I realize that the same qualities that lured us here are drawing too many more like us -- refugees from Seattle and other cities looking for a better life. And I regret that we collectively are beginning to stress the fiber of this community, driving up rents and home prices, jamming the roads, threatening to turn Port Townsend into something resembling what we left behind.
But, for better or worse, I‘m here to stay. And now the editors of this intrepid journal have offered me a chance to write about the maritime life of my new home. As the new guy on the docks, I have much to learn. But I’ll learn it the way I know, as a journalist. And perhaps I can bring some homeport readers along on a voyage of discovery through the nature, culture and politics of this salty outpost on the edge of the continent. 

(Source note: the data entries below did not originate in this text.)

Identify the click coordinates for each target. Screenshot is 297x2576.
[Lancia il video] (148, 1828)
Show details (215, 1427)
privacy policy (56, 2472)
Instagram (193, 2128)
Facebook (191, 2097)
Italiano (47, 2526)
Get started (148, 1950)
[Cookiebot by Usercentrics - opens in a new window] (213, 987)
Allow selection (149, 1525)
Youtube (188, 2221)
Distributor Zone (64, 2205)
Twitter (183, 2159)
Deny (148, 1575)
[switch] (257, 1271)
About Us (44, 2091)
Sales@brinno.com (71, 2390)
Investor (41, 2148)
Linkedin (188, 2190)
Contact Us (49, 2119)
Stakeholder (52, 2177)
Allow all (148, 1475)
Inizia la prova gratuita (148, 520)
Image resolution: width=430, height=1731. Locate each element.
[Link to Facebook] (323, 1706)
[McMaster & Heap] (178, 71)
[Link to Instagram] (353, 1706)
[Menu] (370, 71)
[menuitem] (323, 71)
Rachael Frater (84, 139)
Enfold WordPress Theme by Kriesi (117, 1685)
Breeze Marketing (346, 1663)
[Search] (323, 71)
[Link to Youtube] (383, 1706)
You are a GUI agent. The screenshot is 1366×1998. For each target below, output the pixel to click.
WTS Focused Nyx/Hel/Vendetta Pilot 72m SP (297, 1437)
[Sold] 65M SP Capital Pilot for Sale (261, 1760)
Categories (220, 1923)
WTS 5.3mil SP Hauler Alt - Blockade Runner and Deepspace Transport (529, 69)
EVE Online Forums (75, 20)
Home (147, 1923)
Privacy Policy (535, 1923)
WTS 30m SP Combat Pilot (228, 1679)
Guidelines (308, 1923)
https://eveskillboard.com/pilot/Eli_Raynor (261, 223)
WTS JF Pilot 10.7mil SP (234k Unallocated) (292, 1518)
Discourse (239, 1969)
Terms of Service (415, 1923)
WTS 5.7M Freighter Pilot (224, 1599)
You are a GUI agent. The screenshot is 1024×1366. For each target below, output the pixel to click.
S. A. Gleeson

There were plenty of good reasons to live here. I wanted an authentic town, a place with a soul, a community big enough to attract a broad range of people and small enough where any one of them can help make it an even better place, a culture that equally respects people who work with their hands or with their heads, a town where rich people are welcome but where wealth is trumped by character.
My town needs real architecture, buildings with personality, and PT is famous for that. But it also needs people who are determined to preserve that ambience. My town needs a thriving arts community with theater and music and galleries.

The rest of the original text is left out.